Report back every line from the entries below in which the word "computer" occurs.

┄┄┄┄┄┄┄┄┄┄

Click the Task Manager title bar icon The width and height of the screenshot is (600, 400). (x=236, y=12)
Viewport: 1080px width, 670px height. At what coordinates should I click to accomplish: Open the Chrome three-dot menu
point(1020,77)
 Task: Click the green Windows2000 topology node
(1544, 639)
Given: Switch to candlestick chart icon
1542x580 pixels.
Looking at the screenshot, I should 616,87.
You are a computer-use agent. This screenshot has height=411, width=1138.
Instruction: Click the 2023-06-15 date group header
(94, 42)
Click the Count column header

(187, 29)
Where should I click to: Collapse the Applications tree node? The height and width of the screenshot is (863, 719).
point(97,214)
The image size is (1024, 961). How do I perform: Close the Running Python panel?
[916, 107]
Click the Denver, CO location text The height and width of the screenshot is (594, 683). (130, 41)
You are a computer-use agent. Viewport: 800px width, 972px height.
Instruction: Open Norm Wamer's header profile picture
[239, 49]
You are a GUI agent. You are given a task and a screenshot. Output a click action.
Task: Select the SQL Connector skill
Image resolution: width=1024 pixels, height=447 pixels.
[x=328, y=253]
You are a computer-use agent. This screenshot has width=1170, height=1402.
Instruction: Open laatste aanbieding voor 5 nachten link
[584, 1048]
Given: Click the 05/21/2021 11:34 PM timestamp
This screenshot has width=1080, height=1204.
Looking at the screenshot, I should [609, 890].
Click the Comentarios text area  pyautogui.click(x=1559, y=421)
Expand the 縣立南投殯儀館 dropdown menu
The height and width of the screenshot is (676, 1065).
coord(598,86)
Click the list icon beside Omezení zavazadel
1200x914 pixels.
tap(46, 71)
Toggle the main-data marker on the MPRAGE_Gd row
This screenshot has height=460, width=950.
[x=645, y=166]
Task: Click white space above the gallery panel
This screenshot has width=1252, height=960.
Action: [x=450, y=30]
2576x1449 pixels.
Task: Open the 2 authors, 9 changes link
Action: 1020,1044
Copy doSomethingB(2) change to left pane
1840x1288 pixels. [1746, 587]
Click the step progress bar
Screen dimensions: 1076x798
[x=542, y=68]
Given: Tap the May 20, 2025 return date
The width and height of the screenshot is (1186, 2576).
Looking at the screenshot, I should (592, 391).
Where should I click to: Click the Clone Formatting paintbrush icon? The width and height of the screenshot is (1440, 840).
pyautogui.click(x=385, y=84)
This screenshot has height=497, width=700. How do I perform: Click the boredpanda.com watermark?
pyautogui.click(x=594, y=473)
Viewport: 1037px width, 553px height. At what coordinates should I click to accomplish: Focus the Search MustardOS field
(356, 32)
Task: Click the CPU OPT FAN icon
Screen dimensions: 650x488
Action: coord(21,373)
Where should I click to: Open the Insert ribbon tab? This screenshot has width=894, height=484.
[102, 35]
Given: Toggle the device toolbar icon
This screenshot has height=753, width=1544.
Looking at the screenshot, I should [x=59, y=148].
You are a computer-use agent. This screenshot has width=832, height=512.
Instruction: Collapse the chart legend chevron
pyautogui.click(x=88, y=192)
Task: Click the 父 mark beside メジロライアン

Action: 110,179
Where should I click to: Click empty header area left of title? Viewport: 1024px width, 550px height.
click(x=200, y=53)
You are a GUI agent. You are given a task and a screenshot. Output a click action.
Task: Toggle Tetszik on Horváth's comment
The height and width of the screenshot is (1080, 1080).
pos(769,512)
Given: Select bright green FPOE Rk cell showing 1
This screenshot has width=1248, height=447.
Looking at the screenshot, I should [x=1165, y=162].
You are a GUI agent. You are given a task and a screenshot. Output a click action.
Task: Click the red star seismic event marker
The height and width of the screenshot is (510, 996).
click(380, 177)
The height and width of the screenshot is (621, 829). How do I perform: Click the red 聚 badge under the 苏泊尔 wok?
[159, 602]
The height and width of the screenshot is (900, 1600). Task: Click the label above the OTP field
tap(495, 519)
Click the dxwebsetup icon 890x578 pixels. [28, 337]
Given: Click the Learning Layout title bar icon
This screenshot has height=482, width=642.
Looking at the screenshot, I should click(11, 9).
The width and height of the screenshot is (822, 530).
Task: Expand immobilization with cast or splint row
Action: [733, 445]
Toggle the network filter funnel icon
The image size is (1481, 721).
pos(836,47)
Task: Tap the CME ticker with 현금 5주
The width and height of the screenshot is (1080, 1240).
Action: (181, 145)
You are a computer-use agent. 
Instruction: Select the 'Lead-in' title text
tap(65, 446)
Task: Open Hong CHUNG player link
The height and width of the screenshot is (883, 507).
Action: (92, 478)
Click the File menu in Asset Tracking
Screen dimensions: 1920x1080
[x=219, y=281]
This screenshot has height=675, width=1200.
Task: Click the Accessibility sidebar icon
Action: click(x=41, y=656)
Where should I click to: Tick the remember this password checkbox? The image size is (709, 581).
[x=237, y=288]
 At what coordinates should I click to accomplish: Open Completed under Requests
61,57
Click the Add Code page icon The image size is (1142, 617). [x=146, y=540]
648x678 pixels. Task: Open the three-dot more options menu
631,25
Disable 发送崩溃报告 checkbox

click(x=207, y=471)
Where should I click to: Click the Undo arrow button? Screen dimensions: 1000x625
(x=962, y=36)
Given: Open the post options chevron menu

┄┄┄┄┄┄┄┄┄┄

- Exercise output
You are a computer-use agent. This screenshot has height=411, width=1138.
You are a computer-use agent. Viewport: 800px width, 972px height.
You are a computer-use agent. This screenshot has width=1170, height=1402.
You are a computer-use agent. This screenshot has width=832, height=512.
You are a computer-use agent. 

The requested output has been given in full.